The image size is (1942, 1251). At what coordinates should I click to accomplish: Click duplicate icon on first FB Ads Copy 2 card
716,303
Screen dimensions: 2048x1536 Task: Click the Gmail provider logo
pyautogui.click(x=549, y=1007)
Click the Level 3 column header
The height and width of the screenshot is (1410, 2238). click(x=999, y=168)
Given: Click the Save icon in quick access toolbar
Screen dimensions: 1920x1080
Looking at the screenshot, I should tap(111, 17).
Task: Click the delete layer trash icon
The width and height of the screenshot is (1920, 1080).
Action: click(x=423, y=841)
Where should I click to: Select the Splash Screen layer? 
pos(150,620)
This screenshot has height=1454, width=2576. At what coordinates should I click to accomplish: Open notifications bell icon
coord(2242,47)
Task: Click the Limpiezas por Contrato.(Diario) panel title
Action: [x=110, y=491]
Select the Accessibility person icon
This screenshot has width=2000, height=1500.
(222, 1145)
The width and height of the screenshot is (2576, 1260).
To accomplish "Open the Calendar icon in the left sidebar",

What the task asks:
Repeat exactly the lines from the one containing "Where should I" to the end of the records.

Solution:
Where should I click to: Select the Splash Screen layer? 
pos(150,620)
This screenshot has height=1454, width=2576. At what coordinates should I click to accomplish: Open notifications bell icon
coord(2242,47)
Task: Click the Limpiezas por Contrato.(Diario) panel title
Action: [x=110, y=491]
Select the Accessibility person icon
This screenshot has width=2000, height=1500.
(222, 1145)
The width and height of the screenshot is (2576, 1260).
To accomplish "Open the Calendar icon in the left sidebar",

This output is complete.